[Records for this exercise]
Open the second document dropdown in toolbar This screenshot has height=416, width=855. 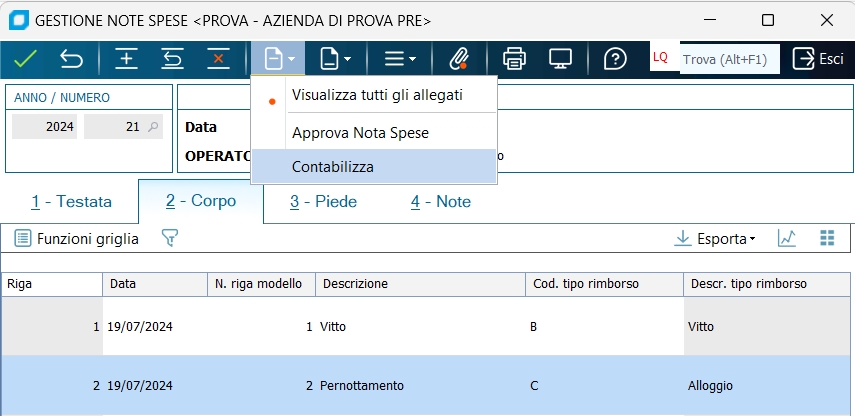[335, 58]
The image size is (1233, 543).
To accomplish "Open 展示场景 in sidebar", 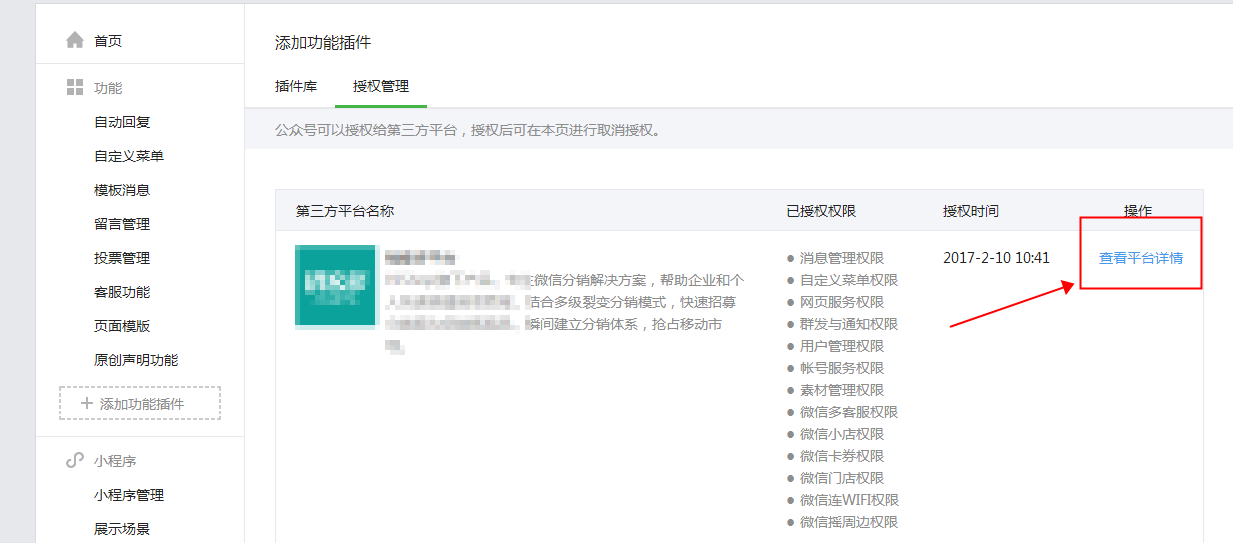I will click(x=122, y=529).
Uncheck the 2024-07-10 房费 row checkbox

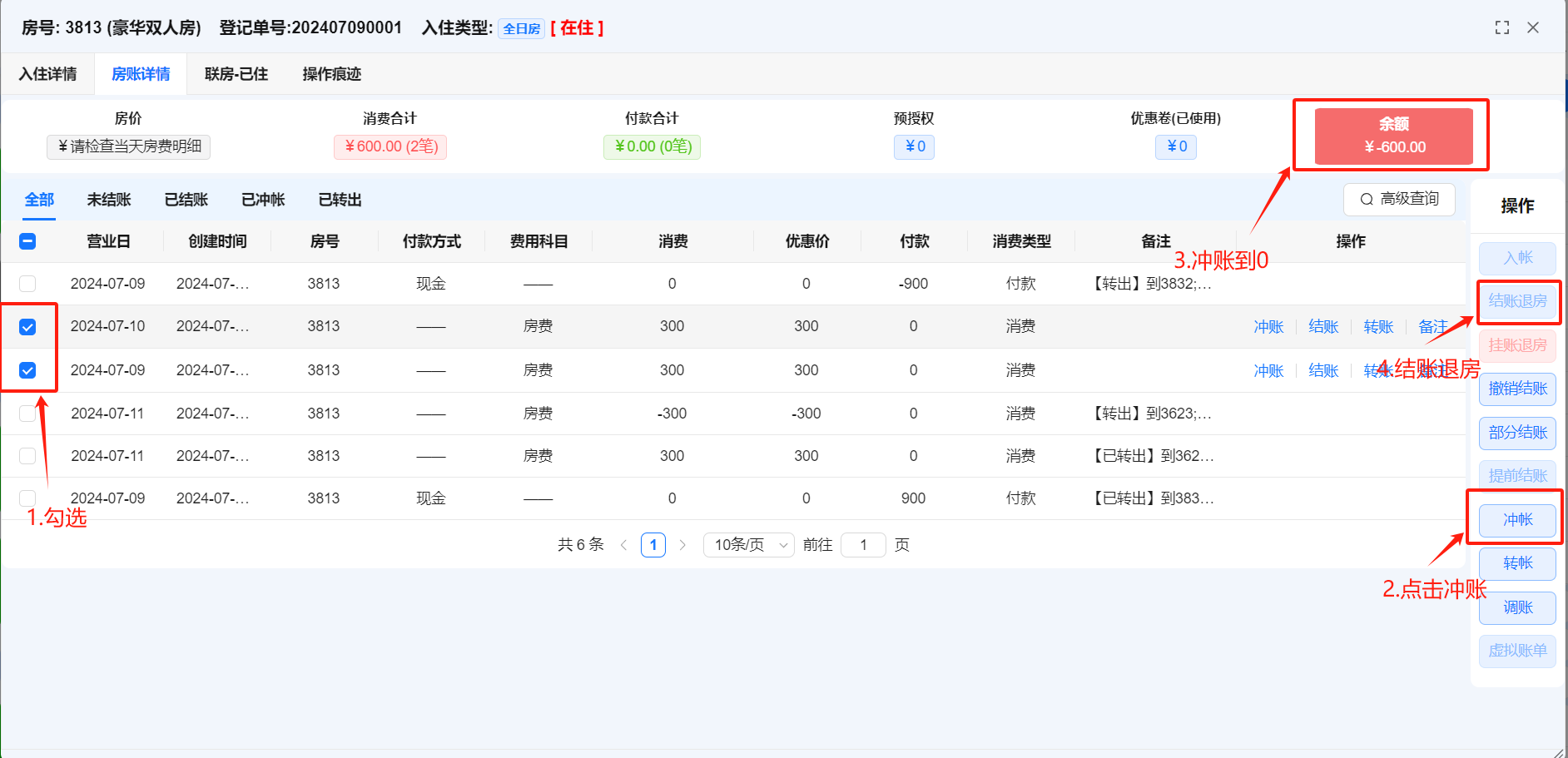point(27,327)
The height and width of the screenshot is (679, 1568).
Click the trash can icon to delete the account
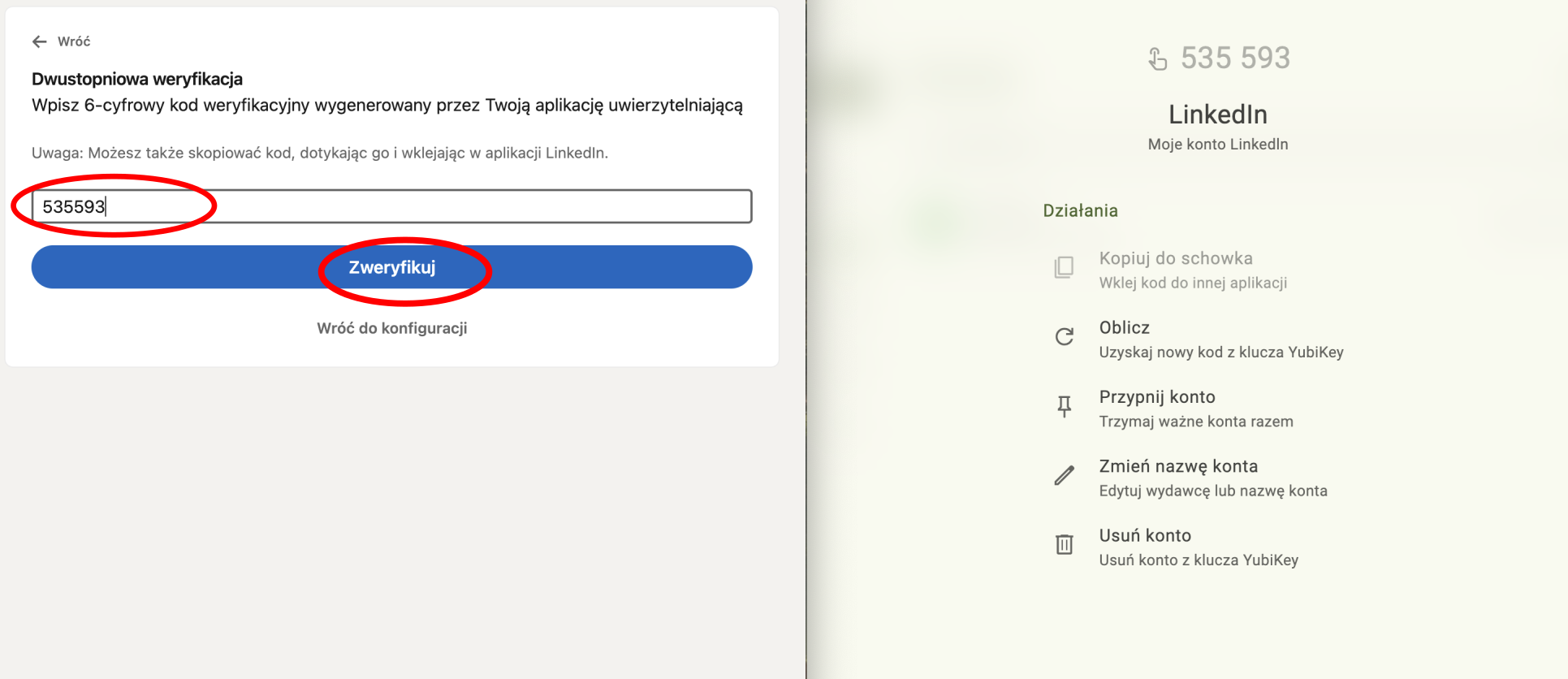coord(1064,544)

[Exercise] Leave out the pictures, then reproduce exactly the run of lines from the one that contains "The height and" to the final line of the listing above.

[Output of the task]
The height and width of the screenshot is (679, 1568).
Click the trash can icon to delete the account
coord(1064,544)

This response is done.